= 1915 in chess =

Events in chess in 1915:

==Chess events in brief==
- Marshall Chess Divan started by Frank Marshall. Forerunner to Marshall Chess Club.

==Tournaments==
- Triberg chess tournament won by Efim Bogoljubow ahead of Ilya Rabinovich and Peter Romanovsky, 1914/15
- New York (Metropolitan Chess League), won by Edward Lasker, January
- Vienna (Quadrangular), won by Józef Dominik, March
- 25th London City championship (London, England), won by Sir George Thomas, March
- New York won by José Raúl Capablanca followed by Frank Marshall, Oscar Chajes and Abraham Kupchik, Jacob Bernstein and Ed Lasker, 19 April – 7 May
- 16th U.S. Open Chess Championship (Excelsior, Minnesota), won by Jackson Showalter ahead of Norman T. Whitaker, finished 21 August
- Utica won by Charles Jaffe
- Triberg won by Efim Bogoljubow ahead of Ilya Rabinovich and Alexander Flamberg
- Triberg won by Efim Bogoljubow ahead of Alexey Selezniev and Ilya Rabinovich
- Triberg won by Efim Bogoljubow of Ilya Rabinovich and Alexey Selezniev
- Moscow won by Nikolai Zubarev ahead of Peter Yurdansky
- St. Petersburg won by Alexander Ilyin-Genevsky and Golubev
- 6th Danish Chess Championship (Horsens, Denmark), won by Johannes Giersing
- Amsterdam won by G. J. van Gelder
- Rotterdam won by G. J. van Gelder
- Scheveningen won by Max Marchand
- Hastings won by Reginald Pryce Michell
- 7th Leopold Trebitsch Memorial Tournament (Vienna, Austria), won by Carl Schlechter followed by Richard Réti, Arthur Kaufmann, Georg Marco, František Schubert, and Ignatz von Popiel
- Moscow won by Alexander Alekhine ahead of Vladimir Nenarokov and Peter Yurdansky, December
- 26th London championship (London, England), won by Theodor Germann and Edward Guthlac Sergeant, 1915/16
- Triberg (Triangular), won by Efim Bogoljubow ahead of Ilya Rabinovich and Alexey Selezniev, 1915/16

==Matches==
- 17–20 May - Addey Dixon beat H. Thomas (+3 –1 =0) in Belfast.
- c. 24 May - John O'Hanlon beat Addey Dixon (+3 –0 =0) in Portadown.
- Gyula Breyer won against Jan F. Esser (+2 –1 =1) in Budapest.
- Jacques Mieses defeated Siegbert Tarrasch (+1 –0 =1) in Berlin.
- Edward Guthlac Sergeant beat Theodor Germann (play-off) (+2 –0 =0) in London, 1915/16.

==Births==
- 21 February - René Letelier in San Bernardo.
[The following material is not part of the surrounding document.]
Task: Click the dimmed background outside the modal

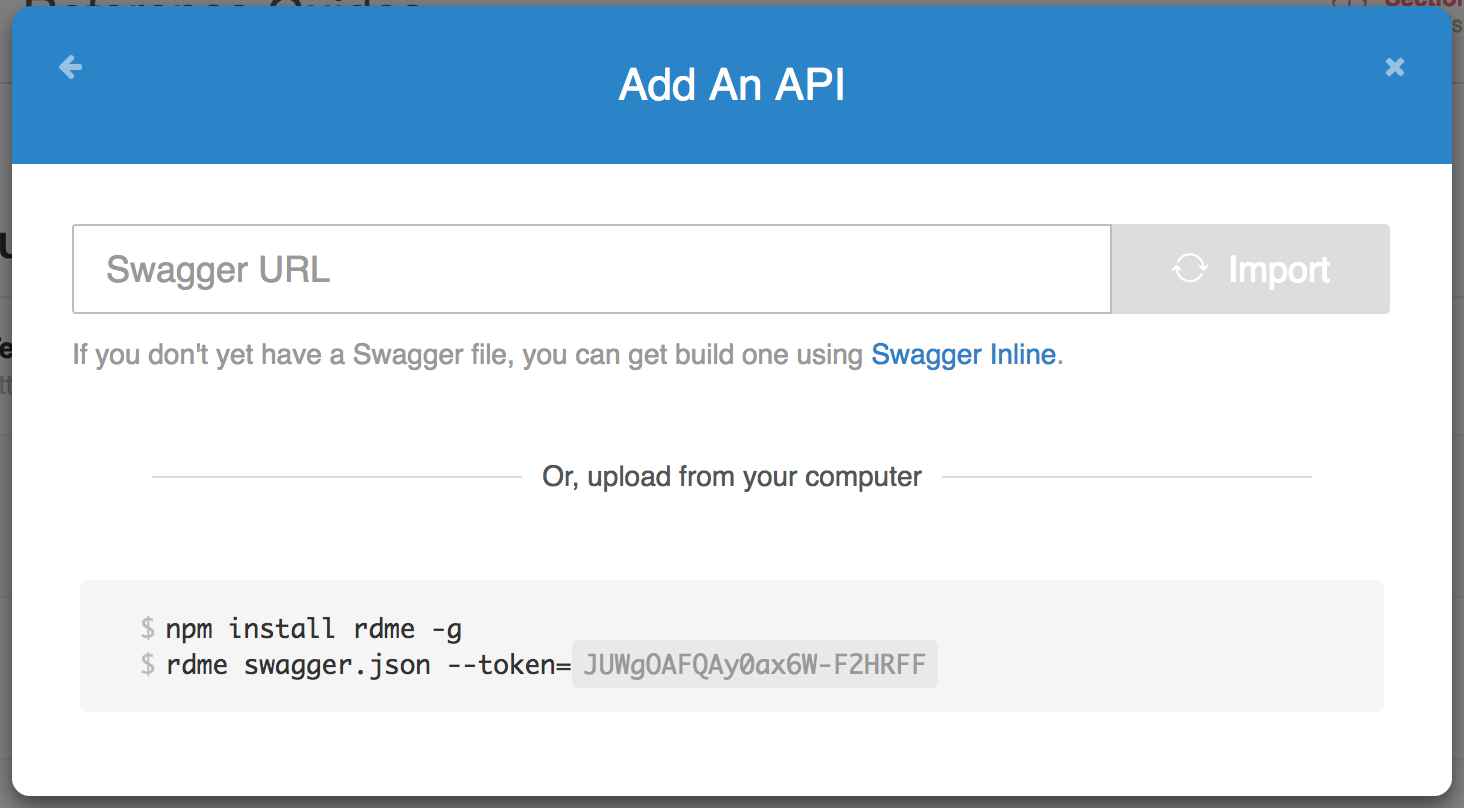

Chilean ch. 1957, 1959, 1960, 1964, 1973, IM 1960.
- 3 March - Kazimierz Plater born in Vilna. Polish ch. 1949, 1956, 1957. IM 1950.
- 20 April - Maximilian Ujtelky born in Hungary/Slovakia. Slovak IM 1961.
- 20 May - Erik Jakob Larsson born in Landskrona, Sweden.
- 14 June - Nicolaas Cortlever, born in Amsterdam. Dutch IM 1950.
- 30 August - Hermann Albrecht, born in Marburg, Germany. IJComp 1957.
- 31 August - David Vincent Hooper, born in Reigate, England. British cr ch 1944.
- 27 November - Shlomo Smiltiner, Israeli master.
- Edward Gerstenfeld born in Lviv. Polish-Ukrainian master.
- David Polland born in USA ? U.S. Open ch 1937 and NYS ch 1937.

==Deaths==
- Thomas Bright Wilson died of cholera. Secretary of the Manchester Chess Club, England. He invented the first mechanical chess clock in 1883.
- Mattia Cavallotti died in Milan. Cavallotti Countergambit.
- Matteo Gladig died in Ljubljana. Italian master.
- 19 March - Eugene Cook, died in Hoboken, NJ. 1st American composer of note.
- 2 November - Isaac Rice, American inventor and chess patron, died in USA. Rice Gambit.